◆ Record set:
:::::
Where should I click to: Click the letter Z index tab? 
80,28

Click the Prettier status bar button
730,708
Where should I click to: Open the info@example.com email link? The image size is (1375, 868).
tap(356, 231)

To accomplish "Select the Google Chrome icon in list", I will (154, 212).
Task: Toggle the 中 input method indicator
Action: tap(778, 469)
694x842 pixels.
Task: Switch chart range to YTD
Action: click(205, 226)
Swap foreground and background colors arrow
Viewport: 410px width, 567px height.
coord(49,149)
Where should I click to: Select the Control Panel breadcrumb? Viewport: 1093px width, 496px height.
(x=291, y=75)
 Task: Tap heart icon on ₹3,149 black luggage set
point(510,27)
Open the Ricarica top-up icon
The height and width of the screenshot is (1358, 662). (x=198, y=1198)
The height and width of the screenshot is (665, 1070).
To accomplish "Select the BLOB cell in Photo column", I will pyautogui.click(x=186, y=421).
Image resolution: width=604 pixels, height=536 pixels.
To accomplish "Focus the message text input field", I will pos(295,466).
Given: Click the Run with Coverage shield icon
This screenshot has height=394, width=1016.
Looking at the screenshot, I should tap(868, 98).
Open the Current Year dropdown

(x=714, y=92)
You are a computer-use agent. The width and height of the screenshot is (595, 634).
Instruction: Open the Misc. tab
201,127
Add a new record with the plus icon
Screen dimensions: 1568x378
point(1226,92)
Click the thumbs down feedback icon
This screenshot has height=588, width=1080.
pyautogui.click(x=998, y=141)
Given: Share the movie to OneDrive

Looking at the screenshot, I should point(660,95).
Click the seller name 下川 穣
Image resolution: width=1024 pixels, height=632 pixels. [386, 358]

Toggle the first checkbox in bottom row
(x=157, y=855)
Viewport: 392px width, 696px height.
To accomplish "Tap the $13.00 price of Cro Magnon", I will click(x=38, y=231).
:::::
Recreate the full listing above precisely.

Where should I click to: Click the letter Z index tab? 
80,28

Click the Prettier status bar button
730,708
Where should I click to: Open the info@example.com email link? The image size is (1375, 868).
tap(356, 231)

To accomplish "Select the Google Chrome icon in list", I will (154, 212).
Task: Toggle the 中 input method indicator
Action: tap(778, 469)
694x842 pixels.
Task: Switch chart range to YTD
Action: click(205, 226)
Swap foreground and background colors arrow
Viewport: 410px width, 567px height.
coord(49,149)
Where should I click to: Select the Control Panel breadcrumb? Viewport: 1093px width, 496px height.
(x=291, y=75)
 Task: Tap heart icon on ₹3,149 black luggage set
point(510,27)
Open the Ricarica top-up icon
The height and width of the screenshot is (1358, 662). (x=198, y=1198)
The height and width of the screenshot is (665, 1070).
To accomplish "Select the BLOB cell in Photo column", I will pyautogui.click(x=186, y=421).
Image resolution: width=604 pixels, height=536 pixels.
To accomplish "Focus the message text input field", I will pos(295,466).
Given: Click the Run with Coverage shield icon
This screenshot has height=394, width=1016.
Looking at the screenshot, I should tap(868, 98).
Open the Current Year dropdown

(x=714, y=92)
You are a computer-use agent. The width and height of the screenshot is (595, 634).
Instruction: Open the Misc. tab
201,127
Add a new record with the plus icon
Screen dimensions: 1568x378
point(1226,92)
Click the thumbs down feedback icon
This screenshot has height=588, width=1080.
pyautogui.click(x=998, y=141)
Given: Share the movie to OneDrive

Looking at the screenshot, I should point(660,95).
Click the seller name 下川 穣
Image resolution: width=1024 pixels, height=632 pixels. [386, 358]

Toggle the first checkbox in bottom row
(x=157, y=855)
Viewport: 392px width, 696px height.
To accomplish "Tap the $13.00 price of Cro Magnon", I will click(x=38, y=231).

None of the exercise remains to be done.